Por quase 30 anos, os presidentes norte-americanos compareceram às reuniões de cúpula com discursos econômicos praticamente idênticos: a solução para a grande maioria dos problemas estaria em uma maior integração econômica, defesa do livre comércio e do uso de medidas leves para domar o capitalismo.
Quando o presidente Obama chegou em Londres na noite de anteontem para participar do encontro do G20 - grupo das principais economias desenvolvidas e emergentes do globo - , quase todos estes princípios vieram à tona.
A integração econômica está ameaçada. Alguns países têm procurado se manter isolados dos problemas financeiros globais, notando que aqueles menos imbricados na economia mundial têm sofrido menos. A França ameaçou abandonar o encontro caso os outros países não concordem em aprovar a criação de uma forte agência reguladora para o setor financeiro internacional.
Embora Obama tenha mostrado-se otimista ao acreditar que o resto do mundo seguiria seus passos aprovando grandes pacotes de estímulo, isto não aconteceu de fato. No fim de semana passado, a Casa Branca indicou que não entraria em confronto com outros membros do G20, particularmente a Alemanha, que se preocupa com o déficit do governo.
Tudo isto indica que a liderança econômica dos Estados Unidos será questionada. No entanto, o Obama deverá dominar as discussões aqui. E não há uma alternativa clara à estratégia que sendo adotada por sua administração para incentivar a economia mundial.
Muitas nações da Europa e da Ásia que dependem fortemente do mercado americano são favoráveis ao plano de estímulo de Obama, esperando que a recuperação dos EUA revigorará suas economias e diminuirá a pressão que sofrem para gastar mais.
"Este é o principal paradoxo", defendeu Jeffrey E. Garten, professor na Yale School of Management e ex-autoridade do Departamento de Comércio dos EUA no governo Clinton. "Todos perderam a confiança no sistema americano já que, conforme a crise é revelada, ficou cada vez mais patente que deixamos que o capitalismo seguisse uma direção inconsequente. Entretanto, todos agora esperam que os EUA os salvem."
Na realidade, o maior desafio de Obama será convencer os outros países durante a reunião de cúpula que o governo americano, embora esteja comprometido como a retomada da economia, não idealiza um retorno ao consumismo voraz nos EUA.
"A ironia", prosseguiu ele, "é que a maior parte de nossos parceiros, após nos acusar de irresponsáveis e gananciosos, querem voltar ao período no qual os consumidores americanos sustentavam o mundo, quando nós gastávamos de mais e poupávamos de menos." No entanto, nada disso foi dito explicitamente. Ninguém deseja assustar os mercados sugerindo uma atmosfera desarmônica, pelo menos durante as 36 horas do encontro do G20.
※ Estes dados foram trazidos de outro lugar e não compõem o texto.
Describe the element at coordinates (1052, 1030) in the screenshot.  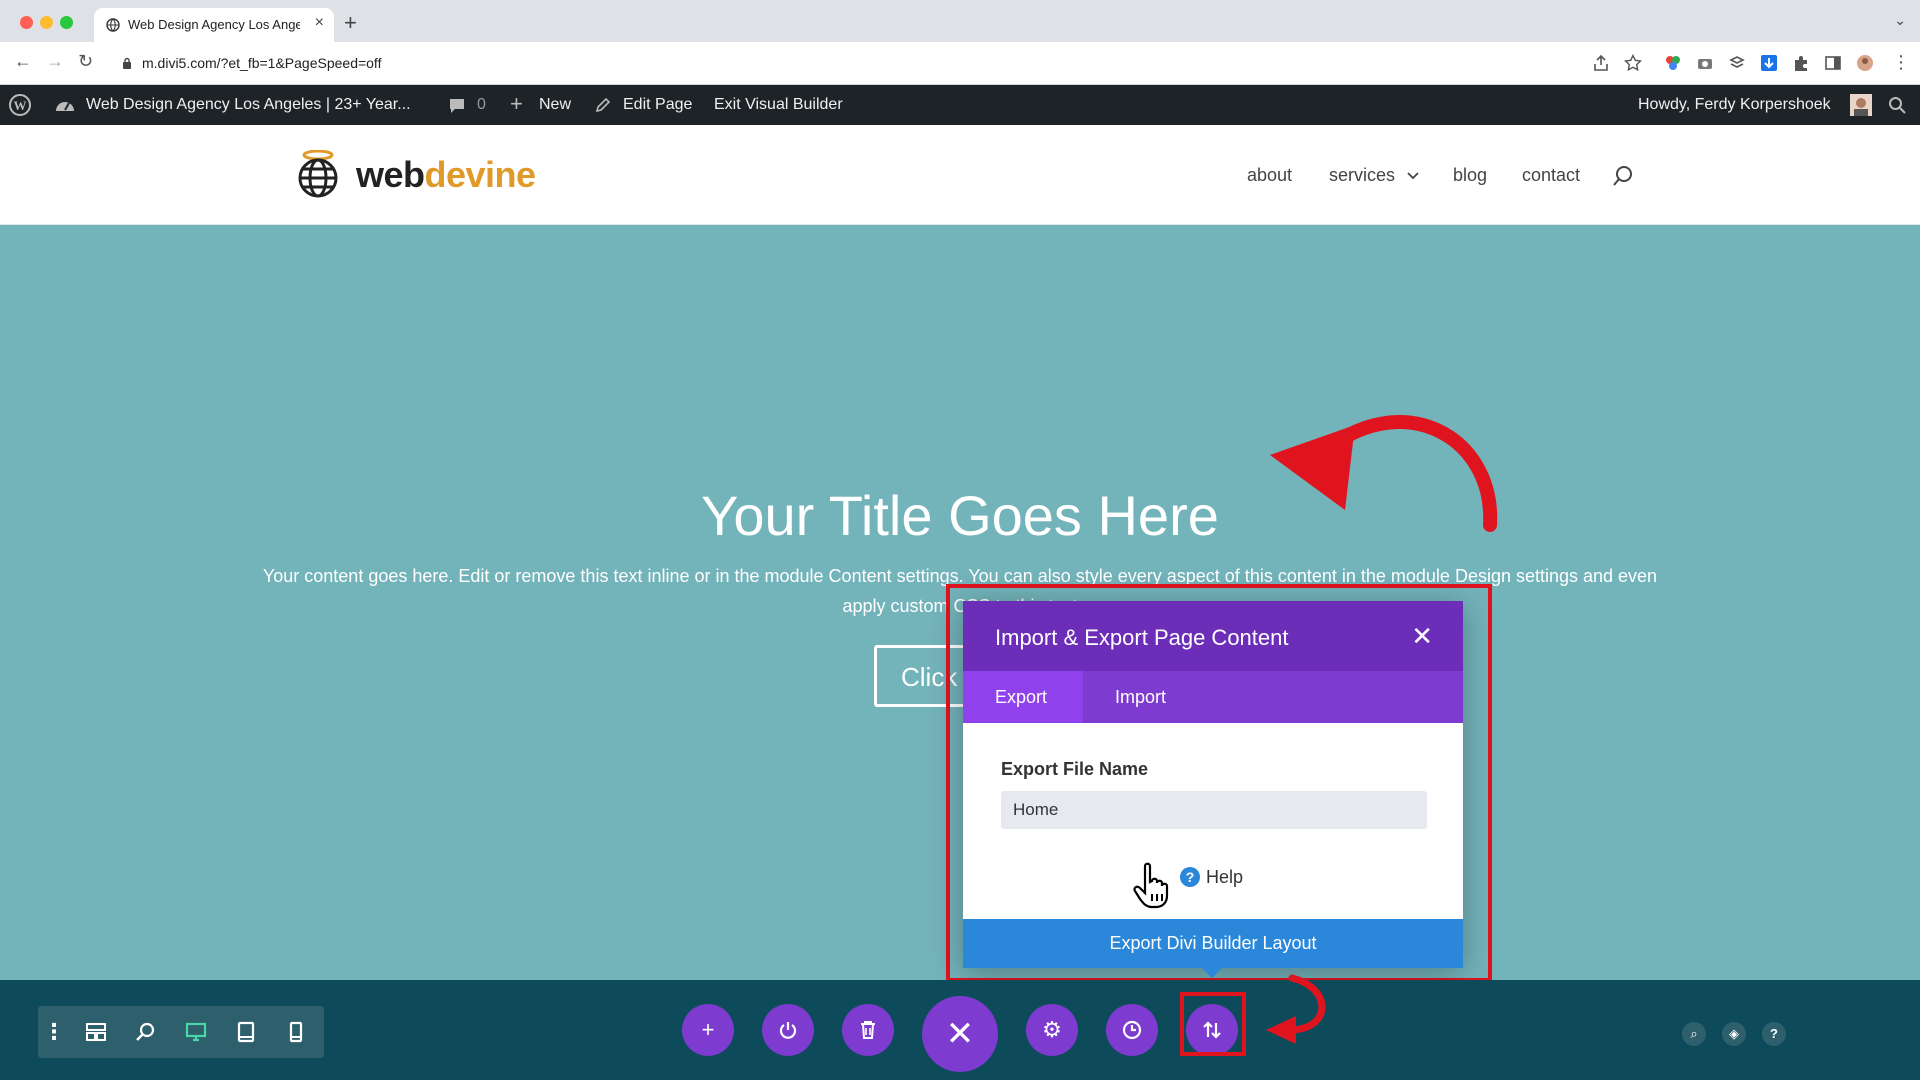
I see `settings-icon: ⚙` at that location.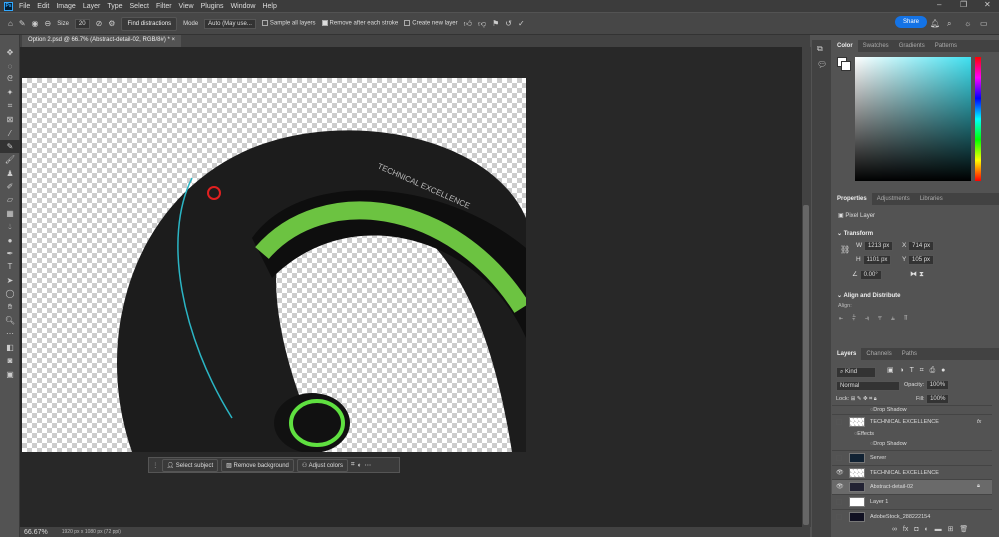  Describe the element at coordinates (912, 22) in the screenshot. I see `share-button: Share` at that location.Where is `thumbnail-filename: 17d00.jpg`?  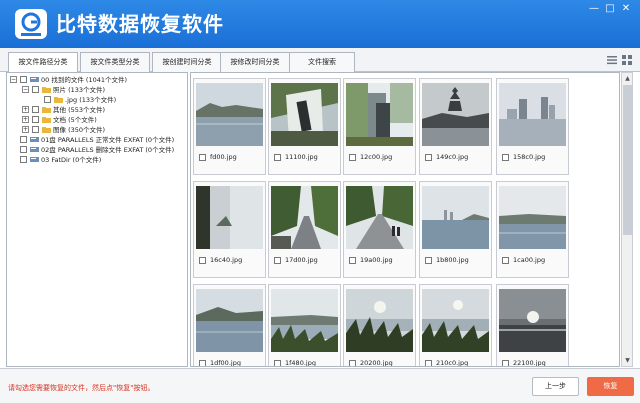 thumbnail-filename: 17d00.jpg is located at coordinates (302, 260).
Dentro da União Europeia (UE), as nações mais ricas da Europa Ocidental não querem ter gastos altos para salvar financeiramente seus vizinhos mais pobres do leste - uma tarefa que querem deixar para o Fundo Monetário Internacional (FMI). O Secretário do Tesouro americano, Timothy F. Geithner, obrigou os Estados Unidos a aumentar a contribuição ao FMI em cerca de US$ 100 bilhões, ou um quinto dos US$ 500 bilhões necessários. Mas obter essa quantia por meio do Congresso, em uma época em que Obama está tentando obter mais ajuda para países como o Afeganistão e o Paquistão, será um desafio enorme.
Obama prometeu uma nova forma de compromisso. Seus assistentes têm debatido como mesclar expressões de humildade com o exercício de influência. Será uma dança delicada, dificultada pelo fato de que o amplo objetivo de refazer a arquitetura econômica mundial foi substituído por cada nação que tenta evitar o equivalente da execução hipotecária doméstica americana.
"Em qualquer reunião internacional, outros líderes vão querer ouvir que entendemos o que deu errado nos EUA e no exterior, que importamos com a maneira pela qual isso os afeta e que estamos trabalhando para reparar isso", disse David Lipton, assistente especial de Obama para assuntos econômicos internacionais. "É difícil imaginar uma reunião com um líder estrangeiro que não esteja interessado nestas questões".
França e Brasil, por exemplo, compartilham de uma total identidade de opiniões sobre a necessidade de uma regulação mundial, declarou ontem o presidente francês Nicolas Sarkozy depois de se reunir, em Paris, com o presidente Luiz Inácio Lula de Silva.
Sarkozy disse ainda que os projetos de texto para a declaração final do G20 não agradam nem Alemanha nem França.
Ontem Obama negou que haja divisões entre os membros do G20 e pediu a eles união na cúpula de hoje para encontrar a saída mais rápida para a recessão global.